Aabha* is an 18year old rural Nepali girl who fell victim to trafficking as she fled from her home in search of freedom. She shared her story with our counsellors.

I come from a small and remote village in in mid-west Nepal. I have 4 sisters and 1 brother. 

Life has always been difficult in our family, but it became even harder when my father was paralysed because of an accident on a building site. Since then, we have struggled to survive.  My parents didn’t know what to do. Plans were made to marry all of us daughters off to some older men in the community to help lessen the burden on our parents.

This is a common custom in our community. 

I had my own dreams and I feared getting married.

I dreamed of having the opportunity to learn some skills that would allow me to provide for myself and my family. I dreamed of being able to choose my own life and my own husband. I dreamed of a love marriage. 
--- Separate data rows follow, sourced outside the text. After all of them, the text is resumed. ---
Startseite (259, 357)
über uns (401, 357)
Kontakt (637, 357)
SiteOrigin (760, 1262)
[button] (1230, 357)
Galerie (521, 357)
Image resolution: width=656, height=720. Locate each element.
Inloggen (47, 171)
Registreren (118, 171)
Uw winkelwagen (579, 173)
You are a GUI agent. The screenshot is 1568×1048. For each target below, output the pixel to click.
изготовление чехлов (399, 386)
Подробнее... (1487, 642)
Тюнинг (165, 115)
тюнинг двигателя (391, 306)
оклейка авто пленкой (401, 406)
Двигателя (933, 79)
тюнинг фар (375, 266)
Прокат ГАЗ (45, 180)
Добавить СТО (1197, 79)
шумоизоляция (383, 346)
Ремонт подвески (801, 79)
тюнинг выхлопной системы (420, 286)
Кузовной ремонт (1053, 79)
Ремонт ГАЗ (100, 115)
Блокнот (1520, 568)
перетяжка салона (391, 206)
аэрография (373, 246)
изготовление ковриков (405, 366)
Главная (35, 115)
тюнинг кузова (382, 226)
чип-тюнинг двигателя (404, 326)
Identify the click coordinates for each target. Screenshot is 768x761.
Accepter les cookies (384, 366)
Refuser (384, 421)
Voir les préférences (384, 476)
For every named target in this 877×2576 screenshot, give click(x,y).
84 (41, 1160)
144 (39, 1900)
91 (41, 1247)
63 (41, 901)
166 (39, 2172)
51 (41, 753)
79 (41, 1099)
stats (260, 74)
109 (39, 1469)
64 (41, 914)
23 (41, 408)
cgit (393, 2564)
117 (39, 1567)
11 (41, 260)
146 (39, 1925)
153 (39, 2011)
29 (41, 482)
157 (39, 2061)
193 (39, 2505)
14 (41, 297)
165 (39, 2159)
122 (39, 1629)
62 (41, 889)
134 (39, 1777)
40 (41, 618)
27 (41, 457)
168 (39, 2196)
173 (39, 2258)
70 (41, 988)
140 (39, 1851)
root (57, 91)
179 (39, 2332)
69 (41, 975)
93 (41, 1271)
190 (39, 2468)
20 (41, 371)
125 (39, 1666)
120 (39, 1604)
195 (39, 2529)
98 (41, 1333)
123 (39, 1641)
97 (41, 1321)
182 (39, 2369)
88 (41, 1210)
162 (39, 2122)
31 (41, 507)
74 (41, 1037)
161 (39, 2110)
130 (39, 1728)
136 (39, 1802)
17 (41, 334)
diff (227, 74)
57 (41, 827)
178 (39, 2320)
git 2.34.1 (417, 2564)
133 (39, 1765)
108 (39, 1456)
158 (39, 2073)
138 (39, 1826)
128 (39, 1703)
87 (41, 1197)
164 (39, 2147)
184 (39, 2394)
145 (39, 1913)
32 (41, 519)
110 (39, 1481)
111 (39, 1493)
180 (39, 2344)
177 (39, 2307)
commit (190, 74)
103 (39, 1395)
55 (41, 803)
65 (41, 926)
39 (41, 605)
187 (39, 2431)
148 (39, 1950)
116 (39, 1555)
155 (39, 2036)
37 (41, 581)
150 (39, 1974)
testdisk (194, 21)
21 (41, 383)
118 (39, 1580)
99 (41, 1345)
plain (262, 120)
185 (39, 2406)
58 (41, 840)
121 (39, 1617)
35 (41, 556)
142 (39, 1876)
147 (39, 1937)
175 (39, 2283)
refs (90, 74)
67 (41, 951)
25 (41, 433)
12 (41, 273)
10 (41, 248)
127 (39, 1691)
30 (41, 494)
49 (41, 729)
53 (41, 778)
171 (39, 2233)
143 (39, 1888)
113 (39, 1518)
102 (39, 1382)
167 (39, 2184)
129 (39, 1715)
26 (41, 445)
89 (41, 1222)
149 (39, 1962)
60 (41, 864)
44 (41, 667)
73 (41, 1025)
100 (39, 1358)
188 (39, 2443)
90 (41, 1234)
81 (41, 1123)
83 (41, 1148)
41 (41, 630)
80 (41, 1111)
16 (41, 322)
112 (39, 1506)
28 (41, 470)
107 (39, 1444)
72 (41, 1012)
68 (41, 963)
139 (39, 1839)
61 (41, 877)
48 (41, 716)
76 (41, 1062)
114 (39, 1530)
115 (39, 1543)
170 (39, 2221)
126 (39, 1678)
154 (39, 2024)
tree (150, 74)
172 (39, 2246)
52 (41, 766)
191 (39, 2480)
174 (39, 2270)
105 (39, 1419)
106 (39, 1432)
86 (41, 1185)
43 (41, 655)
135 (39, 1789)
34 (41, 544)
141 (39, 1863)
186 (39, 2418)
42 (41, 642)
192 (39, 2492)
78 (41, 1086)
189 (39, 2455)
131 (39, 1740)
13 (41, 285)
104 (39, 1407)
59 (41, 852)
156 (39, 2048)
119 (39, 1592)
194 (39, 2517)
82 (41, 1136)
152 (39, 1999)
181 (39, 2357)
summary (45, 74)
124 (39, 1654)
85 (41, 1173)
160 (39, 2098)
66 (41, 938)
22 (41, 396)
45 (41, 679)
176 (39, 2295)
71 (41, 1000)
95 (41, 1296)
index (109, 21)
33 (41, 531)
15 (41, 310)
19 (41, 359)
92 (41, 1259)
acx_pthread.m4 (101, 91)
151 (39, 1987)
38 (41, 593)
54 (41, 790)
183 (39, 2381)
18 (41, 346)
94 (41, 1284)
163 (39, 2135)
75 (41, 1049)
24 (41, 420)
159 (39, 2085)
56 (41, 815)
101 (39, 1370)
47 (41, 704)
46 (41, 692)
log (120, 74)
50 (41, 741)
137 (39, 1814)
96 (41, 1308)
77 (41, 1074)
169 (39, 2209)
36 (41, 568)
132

My parents were not swayed from their plans. I was to be married and they had my husband chosen for me. We fought so much over this, and home became unbearable. There was no way out. Some of my friends suggested that I follow them to India as they were going there to meet someone who had offered to get them good jobs. Desperate for an escape,

I chose to go to India.

I ran away from home, hopeful that this was the answer. On my way to India through the border I was met by a sister who was an ASSN/EDM counsellor. After speaking with her and after talking and making some enquiries we realised I and my friends were being trafficked. The person providing the ‘job’ was waiting on the other side of the border for all of us girls to arrive. I hadn’t known the person who had offered to get jobs for us was an agent who supplied dance girls for brothels and bars in India.

 I was so grateful for being intercepted but now found myself in a hopeless situation. Nowhere to go, no where live. I felt lost.

Poverty entraps. Situations like Aabhas are sadly not unique. Marriage in Nepal is a family matter and while arranged marriages are common custom, forced marriages are not.

In most cases the free consent and consultation is sort with all parties but sadly the pressure placed on families like Aabhas due to circumstance and limited or no social support sees many families fall into pattens of dysfunction where daughters already disadvantaged due to gender inequality, poverty and limited education are at risk of exploitation and abuse or married off against their will.

Because of the situation with her family, Aabha* chose not to return home but with the help of our ASSN/EDM staff and counsellors and with the co-operation of the police she was taken to a children’s/youth centre to stay where she will complete her education and receive vocational training. Aabha* will have the opportunity to choose her own life and live free. She will be equipped with the skill set she needs to make a living and supported to build her own future.